| Directive |
Repeat the material from the line with "This screenshot has height=763, width=1603." up to and including the line with "[x=388, y=46]", replacing "breadcrumb item" with "navigation link" and keeping everything else unchanged.
━━━ Records provided
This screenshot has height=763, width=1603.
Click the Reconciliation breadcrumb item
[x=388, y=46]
━━━━━━
━━━ Records provided
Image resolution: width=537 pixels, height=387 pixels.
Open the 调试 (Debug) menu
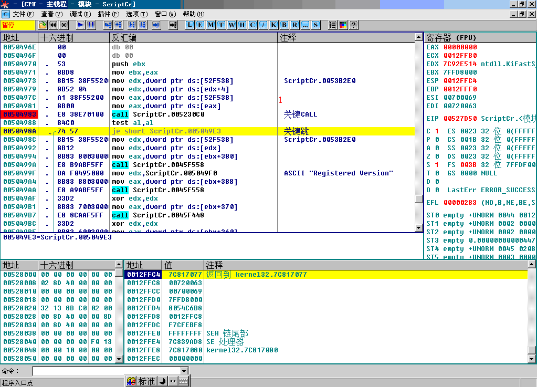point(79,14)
━━━━━━
| Full solution |
This screenshot has height=763, width=1603.
Click the Reconciliation navigation link
[x=388, y=46]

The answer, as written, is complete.